The definition of family in KoS is near enough, the point I'm making is that while the law may say that you can be held responsible for your second cousins actions the tie between you and him is far less than that between you and your brother.
>Modern rural Irish cultural tells us more about modern culture
>everywhere, than it does about ancient Celtic practice, much
>less about the Orlanthi.
Actually rural Irish culture it is remarkably different from modern city cultures and fits very closely with the ideas expressed in the Brehon legal form - just the top layers have been chopped off. I appreciate it is dangerous to assume minimal changes over the centuries but it provides a workable basis for the lower social levels which are largely ignored in legal documents.

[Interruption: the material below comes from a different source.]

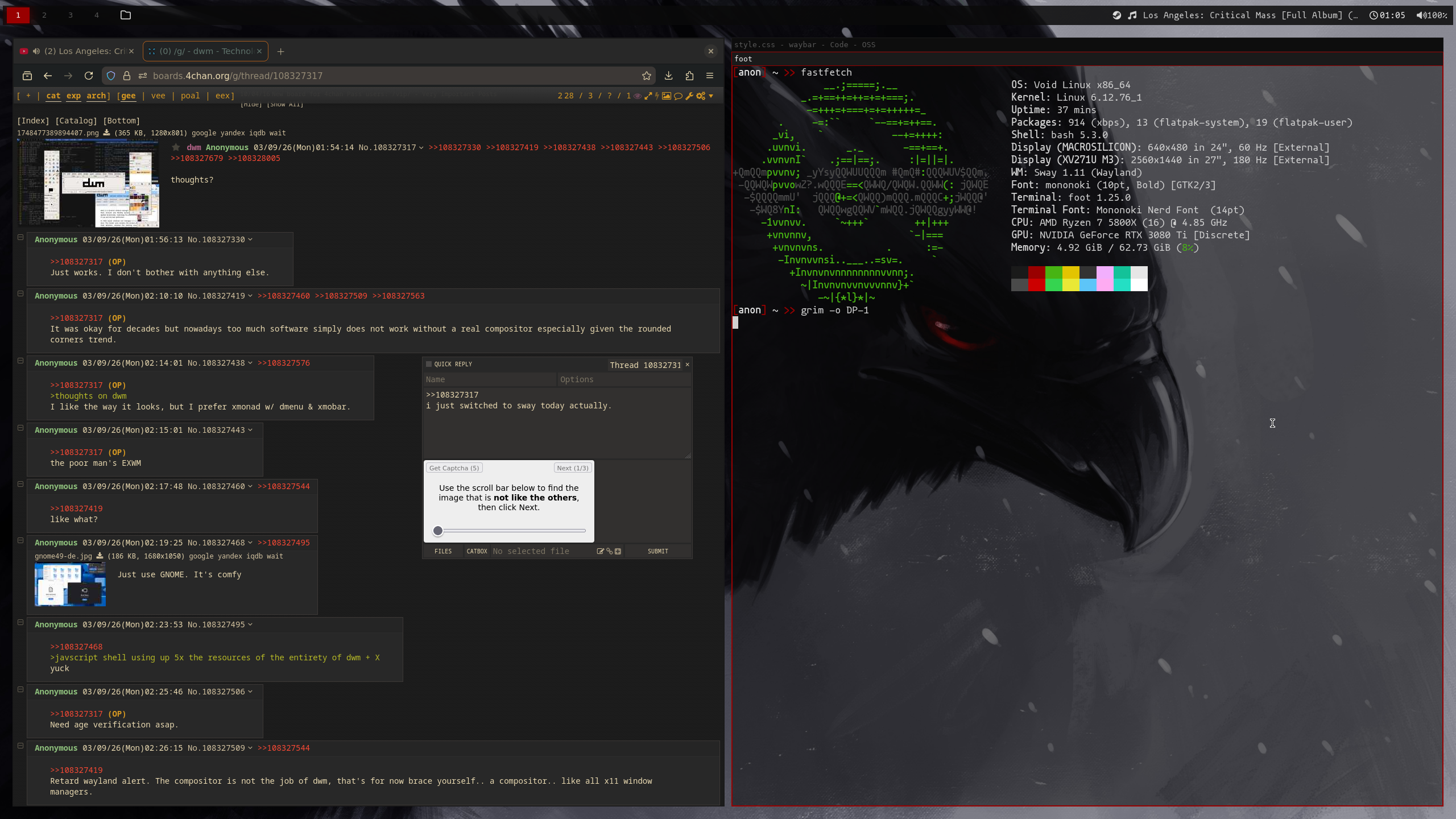Open the gallery image icon in header
This screenshot has height=819, width=1456.
(x=667, y=96)
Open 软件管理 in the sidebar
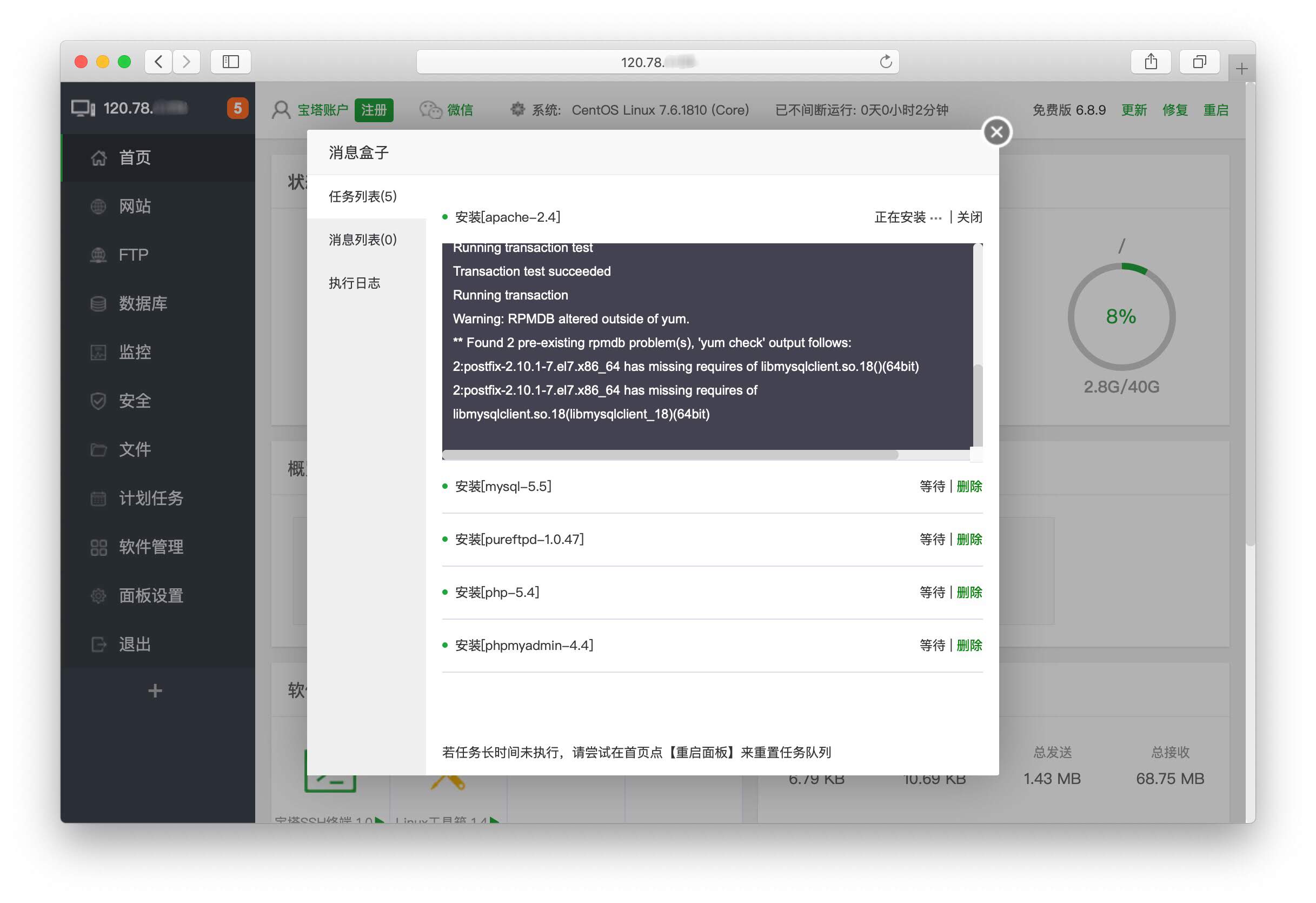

>That's what I think happens, but I disagree with your conclusion.
>Your husband and children are still your kin, clan membership
>nothwithstanding.
Ok, what happens when two clans who have a lot of intermarriages fall out? What do the wives do? If they stay with their families and work with that clan then the family bond is stronger than clan. Alternatively there are two groups of women leaving their children behind to return to their clan because they aren't trusted.
>Orlanthi society is generally patrin_lineal_, so that's not a problem
>per se. Given an accepted ancestor, the membership is pretty
>clearly defined.
I should have checked in KoS before posting.
>What I'm not really seeing much addressed, is,
>what does a bloodline _do_, if it's a corporate entity, but notably
>distinct from members of a given hearth, and members of a given
>stead. If a bloodline sometimes corresponds to one of these, and
>sometimes not, then having a distinct corporate existence seems
>to me somewhat unlikely.
I'm not sure "corporate" is the right word to use here given the connotations with modern commercial practices but I can't think of a better one. The way I see it working is that a bloodline will have several hearths which may or may not be part of the same stead. Property (other than land) is legally owned by the bloodline although tending to be used by a particular hearth which provides a practical means of splitting property when the bloodline splits. Land is owned by the clan but bloodlines have a right to work their specific bits subject to various rules. This sort of multi-level ownership of land is very common in agricultural societies. A stead is a group of hearths usually centred around a carl with half-carls and cottars gathering together for strength and company. Rarely would a whole stead be made up of one bloodline but it is possible, particularly when a new stead is created.
Alex Ferguson in reply to Ian Cooper
>I think it's misleading to compare it to a 'corporate fine', but there
>generally _is_ a corporate character to the clan itself, The Celtic
>analogy takes one only so far -- and indeed most RW do, since I
>can't really think of a comparable case which such a large, and often
>explicitly amorphous, group has a corporate character to it. But
>nevertheless I think it does. (c.f. bunfights ibid, such as whether
>weregild was payable by clan or by bloodline) I know many people
>seem keen to get rid of or tone this down (either due to its alleged
>unplayability, its un-RW-ness, its crypo-Communism (and/or an
>excessively Republican voting record on the part of the speaker <g>)),
>but KoS and the Orlanthi info in _Genertela_ seemed to me fairly
>clear on this point, so I'm sticking with it...
Well I just can't imagine a human society managing all property on the basis of group ownership where the group is hundreds or even thousands strong. Land certainly, because a clan needs to get most productive use of it but even there I see individual bloodlines having the right to continue using "their" bit of clan land as long as they still had an ox team to work it and did so.